**The problem:** In these entries, tally the lines where "icon" occurs. Respond with only the count.

- - - - -

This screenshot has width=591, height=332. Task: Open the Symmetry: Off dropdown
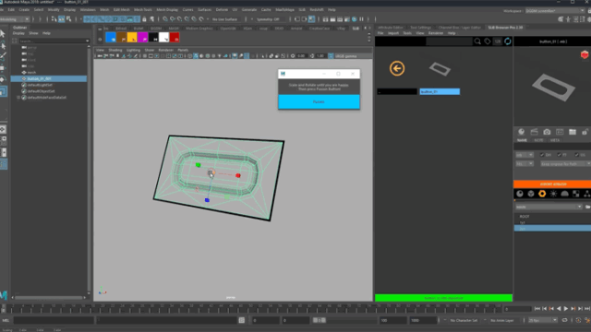(x=268, y=19)
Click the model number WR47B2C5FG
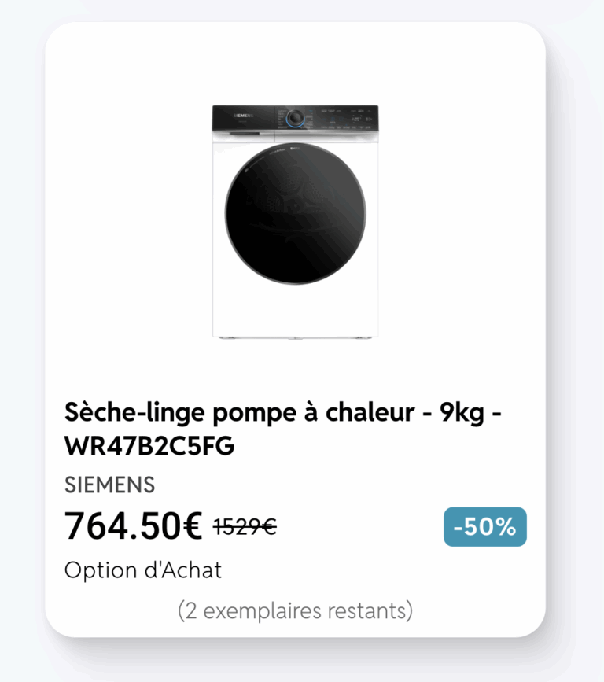 149,446
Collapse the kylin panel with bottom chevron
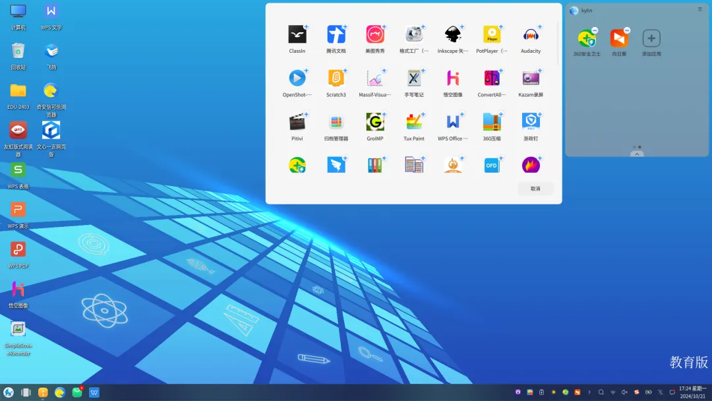This screenshot has height=401, width=712. (x=637, y=154)
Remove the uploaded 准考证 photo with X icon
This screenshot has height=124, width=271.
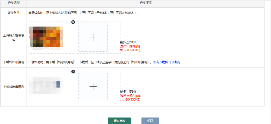73,22

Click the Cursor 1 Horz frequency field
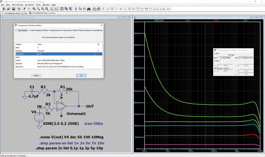(x=225, y=58)
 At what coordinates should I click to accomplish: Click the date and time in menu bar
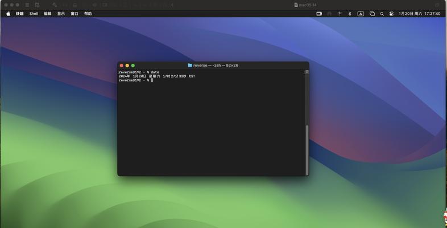click(x=419, y=14)
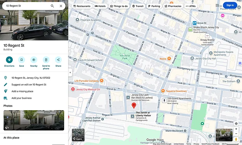242x145 pixels.
Task: Click the Sign in button
Action: click(230, 5)
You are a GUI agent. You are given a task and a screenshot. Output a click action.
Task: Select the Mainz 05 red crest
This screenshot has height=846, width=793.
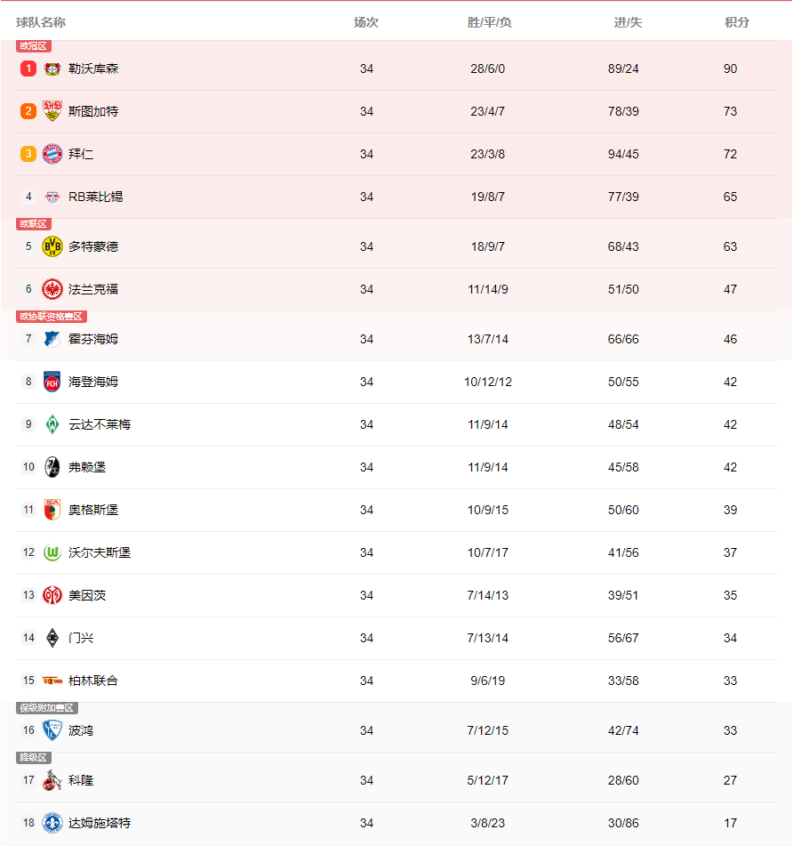pyautogui.click(x=52, y=595)
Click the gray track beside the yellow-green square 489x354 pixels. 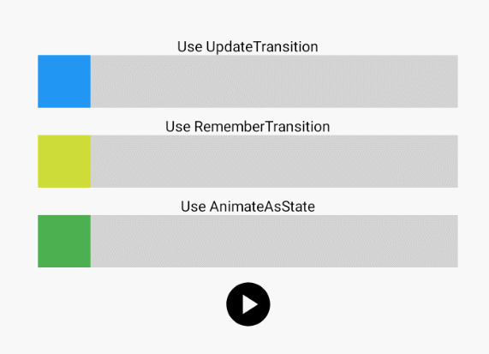[274, 161]
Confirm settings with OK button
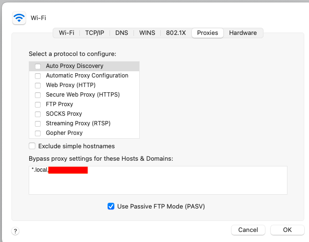 pyautogui.click(x=287, y=230)
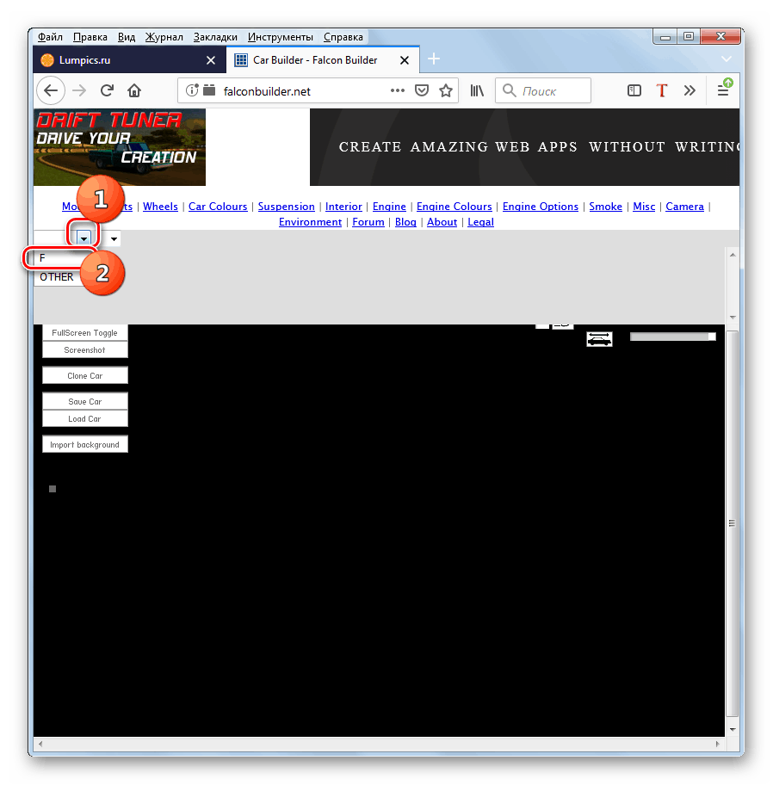Reload the falconbuilder.net page
The width and height of the screenshot is (773, 785).
click(x=106, y=90)
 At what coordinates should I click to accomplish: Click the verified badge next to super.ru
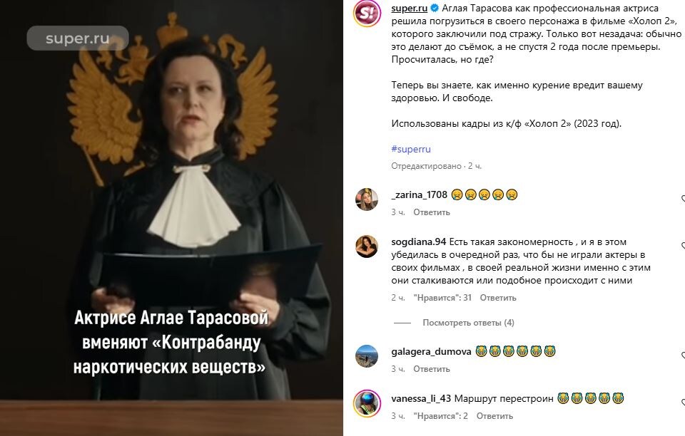click(435, 9)

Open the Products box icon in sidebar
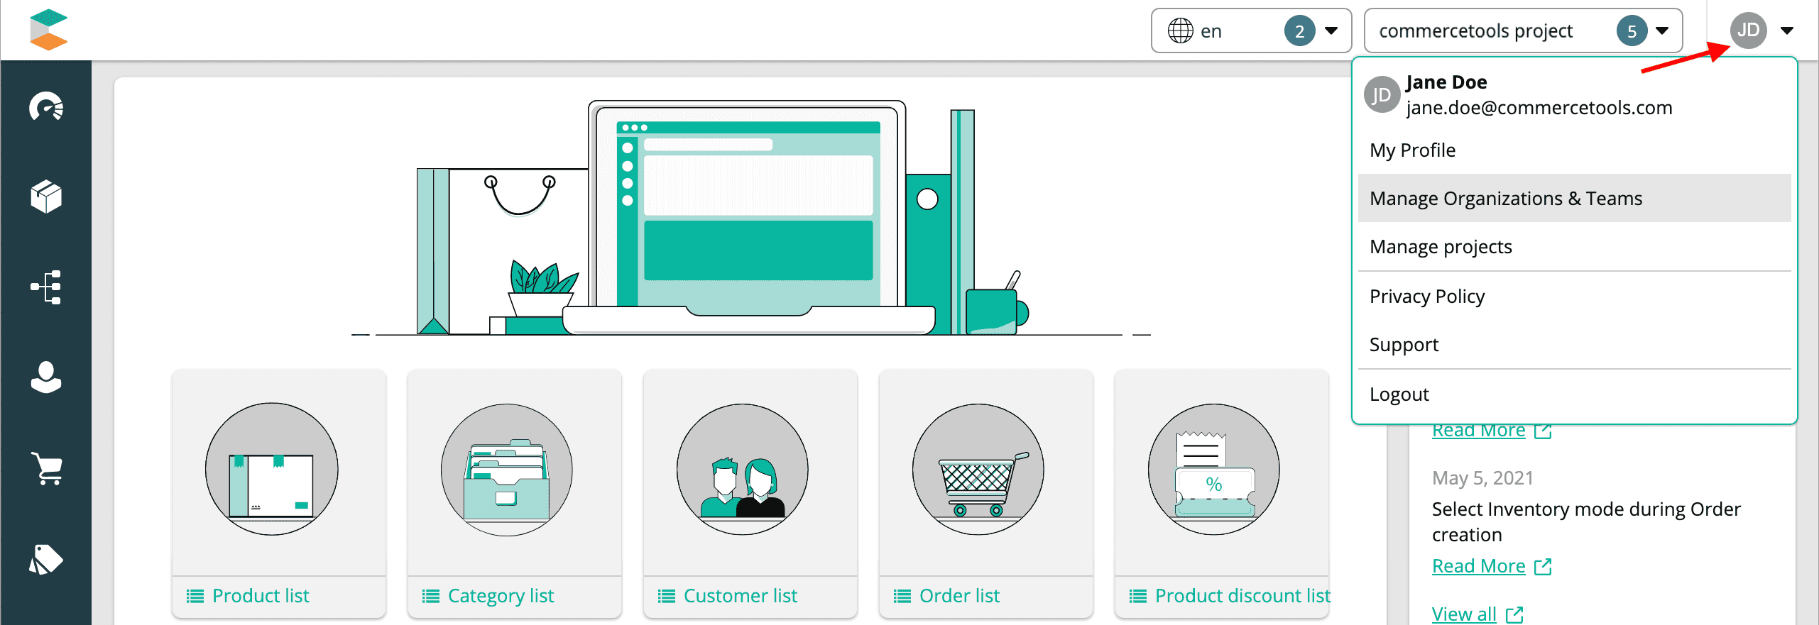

- - - - -

**Solution to this task:** 2